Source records
━━━━━━━━━━━━━━━━━━━━
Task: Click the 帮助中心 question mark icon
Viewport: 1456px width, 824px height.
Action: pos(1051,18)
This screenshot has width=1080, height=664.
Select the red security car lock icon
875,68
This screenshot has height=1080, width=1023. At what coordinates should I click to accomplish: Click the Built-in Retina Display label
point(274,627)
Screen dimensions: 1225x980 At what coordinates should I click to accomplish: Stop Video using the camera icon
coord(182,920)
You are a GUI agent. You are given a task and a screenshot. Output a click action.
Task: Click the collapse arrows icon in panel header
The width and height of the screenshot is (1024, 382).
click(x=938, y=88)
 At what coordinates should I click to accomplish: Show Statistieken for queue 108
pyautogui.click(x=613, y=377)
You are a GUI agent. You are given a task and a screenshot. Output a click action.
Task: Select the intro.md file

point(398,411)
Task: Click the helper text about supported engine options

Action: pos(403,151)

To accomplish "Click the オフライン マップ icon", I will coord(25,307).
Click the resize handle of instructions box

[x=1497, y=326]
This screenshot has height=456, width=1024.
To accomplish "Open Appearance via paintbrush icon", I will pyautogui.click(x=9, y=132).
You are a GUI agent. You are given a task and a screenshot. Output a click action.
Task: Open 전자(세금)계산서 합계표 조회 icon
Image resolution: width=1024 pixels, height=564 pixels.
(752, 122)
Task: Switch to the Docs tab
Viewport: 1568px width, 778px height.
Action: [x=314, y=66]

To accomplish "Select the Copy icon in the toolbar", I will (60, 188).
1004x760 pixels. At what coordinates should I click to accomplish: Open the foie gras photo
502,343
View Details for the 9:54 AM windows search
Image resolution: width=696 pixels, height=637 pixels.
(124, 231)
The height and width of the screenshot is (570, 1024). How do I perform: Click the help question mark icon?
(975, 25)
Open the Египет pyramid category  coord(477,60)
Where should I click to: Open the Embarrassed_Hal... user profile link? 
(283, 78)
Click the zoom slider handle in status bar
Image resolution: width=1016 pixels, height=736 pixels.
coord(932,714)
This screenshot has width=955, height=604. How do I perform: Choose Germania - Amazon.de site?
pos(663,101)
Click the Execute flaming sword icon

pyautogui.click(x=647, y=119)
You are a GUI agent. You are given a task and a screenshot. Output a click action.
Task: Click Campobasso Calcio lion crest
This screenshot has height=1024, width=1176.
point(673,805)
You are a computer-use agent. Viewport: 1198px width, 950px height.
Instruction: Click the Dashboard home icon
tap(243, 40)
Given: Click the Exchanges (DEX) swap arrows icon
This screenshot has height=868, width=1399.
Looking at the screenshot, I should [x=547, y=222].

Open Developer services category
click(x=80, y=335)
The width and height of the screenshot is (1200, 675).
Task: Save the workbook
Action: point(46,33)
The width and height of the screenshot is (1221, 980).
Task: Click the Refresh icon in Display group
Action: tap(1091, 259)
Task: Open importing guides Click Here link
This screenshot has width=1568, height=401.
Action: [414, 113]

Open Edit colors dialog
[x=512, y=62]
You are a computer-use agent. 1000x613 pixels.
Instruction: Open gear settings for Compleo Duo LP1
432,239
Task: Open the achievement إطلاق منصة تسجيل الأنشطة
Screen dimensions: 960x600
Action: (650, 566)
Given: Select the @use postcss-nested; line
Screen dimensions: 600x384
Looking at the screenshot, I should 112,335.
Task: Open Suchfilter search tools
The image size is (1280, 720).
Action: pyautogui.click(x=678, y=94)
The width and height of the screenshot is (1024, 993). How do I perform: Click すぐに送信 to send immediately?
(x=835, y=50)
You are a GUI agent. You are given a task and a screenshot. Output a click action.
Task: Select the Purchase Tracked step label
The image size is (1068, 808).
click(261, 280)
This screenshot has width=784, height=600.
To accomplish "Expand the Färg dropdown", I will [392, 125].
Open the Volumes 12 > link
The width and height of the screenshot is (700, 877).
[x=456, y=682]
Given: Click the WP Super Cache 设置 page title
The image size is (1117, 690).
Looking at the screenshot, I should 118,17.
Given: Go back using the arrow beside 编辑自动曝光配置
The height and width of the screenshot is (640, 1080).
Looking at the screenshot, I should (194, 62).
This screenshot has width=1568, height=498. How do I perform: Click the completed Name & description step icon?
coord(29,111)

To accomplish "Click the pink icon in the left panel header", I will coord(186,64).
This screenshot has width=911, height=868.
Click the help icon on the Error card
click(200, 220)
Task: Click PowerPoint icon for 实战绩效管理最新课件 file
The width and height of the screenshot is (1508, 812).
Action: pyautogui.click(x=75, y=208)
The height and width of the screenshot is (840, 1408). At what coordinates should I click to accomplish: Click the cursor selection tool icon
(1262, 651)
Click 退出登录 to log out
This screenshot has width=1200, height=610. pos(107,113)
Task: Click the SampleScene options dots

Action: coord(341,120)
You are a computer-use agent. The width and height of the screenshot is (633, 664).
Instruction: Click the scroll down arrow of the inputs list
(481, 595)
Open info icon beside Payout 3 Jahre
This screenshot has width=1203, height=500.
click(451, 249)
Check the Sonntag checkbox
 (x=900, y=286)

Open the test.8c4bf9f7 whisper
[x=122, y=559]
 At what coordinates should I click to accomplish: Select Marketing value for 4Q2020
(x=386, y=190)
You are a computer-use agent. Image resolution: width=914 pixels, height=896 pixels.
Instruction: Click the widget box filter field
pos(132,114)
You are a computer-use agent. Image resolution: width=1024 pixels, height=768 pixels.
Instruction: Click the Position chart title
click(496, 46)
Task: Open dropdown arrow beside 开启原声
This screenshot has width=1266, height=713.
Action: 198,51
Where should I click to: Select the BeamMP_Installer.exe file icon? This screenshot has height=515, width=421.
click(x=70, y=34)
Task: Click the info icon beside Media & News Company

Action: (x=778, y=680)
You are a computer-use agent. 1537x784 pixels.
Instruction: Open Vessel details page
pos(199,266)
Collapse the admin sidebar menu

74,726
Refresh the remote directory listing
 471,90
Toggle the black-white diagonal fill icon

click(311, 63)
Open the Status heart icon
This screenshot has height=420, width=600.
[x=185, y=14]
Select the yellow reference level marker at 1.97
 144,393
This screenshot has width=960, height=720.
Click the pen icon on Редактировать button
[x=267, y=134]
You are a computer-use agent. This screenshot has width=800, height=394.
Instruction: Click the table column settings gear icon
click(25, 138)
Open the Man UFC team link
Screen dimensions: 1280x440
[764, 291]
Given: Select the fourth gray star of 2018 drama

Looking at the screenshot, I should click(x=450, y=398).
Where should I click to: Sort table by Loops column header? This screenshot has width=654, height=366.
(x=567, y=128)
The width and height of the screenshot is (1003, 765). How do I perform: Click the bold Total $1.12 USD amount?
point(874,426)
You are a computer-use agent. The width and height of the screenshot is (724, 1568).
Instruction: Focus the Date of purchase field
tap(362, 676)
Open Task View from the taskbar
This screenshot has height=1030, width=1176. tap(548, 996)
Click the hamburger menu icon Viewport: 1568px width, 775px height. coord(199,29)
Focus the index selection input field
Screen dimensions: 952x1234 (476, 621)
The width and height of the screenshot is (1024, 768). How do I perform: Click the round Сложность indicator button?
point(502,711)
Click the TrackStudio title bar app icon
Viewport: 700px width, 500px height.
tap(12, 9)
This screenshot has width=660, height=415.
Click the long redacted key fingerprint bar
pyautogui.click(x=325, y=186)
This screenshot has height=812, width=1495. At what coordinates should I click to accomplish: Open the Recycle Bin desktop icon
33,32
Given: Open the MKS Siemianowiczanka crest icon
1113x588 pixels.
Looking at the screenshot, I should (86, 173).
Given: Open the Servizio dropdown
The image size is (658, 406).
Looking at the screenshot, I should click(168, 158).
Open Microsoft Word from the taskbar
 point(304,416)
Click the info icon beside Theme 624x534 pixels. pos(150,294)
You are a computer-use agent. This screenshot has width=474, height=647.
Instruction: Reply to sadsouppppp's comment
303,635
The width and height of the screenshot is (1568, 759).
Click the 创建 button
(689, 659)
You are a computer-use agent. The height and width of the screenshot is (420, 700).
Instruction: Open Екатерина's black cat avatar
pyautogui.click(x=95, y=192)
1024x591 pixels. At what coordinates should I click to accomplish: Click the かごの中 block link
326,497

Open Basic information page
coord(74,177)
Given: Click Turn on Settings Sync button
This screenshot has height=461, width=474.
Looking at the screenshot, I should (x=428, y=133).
━━━━━━━━━━━━━━━━━━━━
Work required
Exactly the lines from the one containing "Instruction: Open Екатерина's" through the end of the records above are to be printed, and no others.

Answer to this exercise
Instruction: Open Екатерина's black cat avatar
pyautogui.click(x=95, y=192)
1024x591 pixels. At what coordinates should I click to accomplish: Click the かごの中 block link
326,497

Open Basic information page
coord(74,177)
Given: Click Turn on Settings Sync button
This screenshot has height=461, width=474.
Looking at the screenshot, I should (x=428, y=133).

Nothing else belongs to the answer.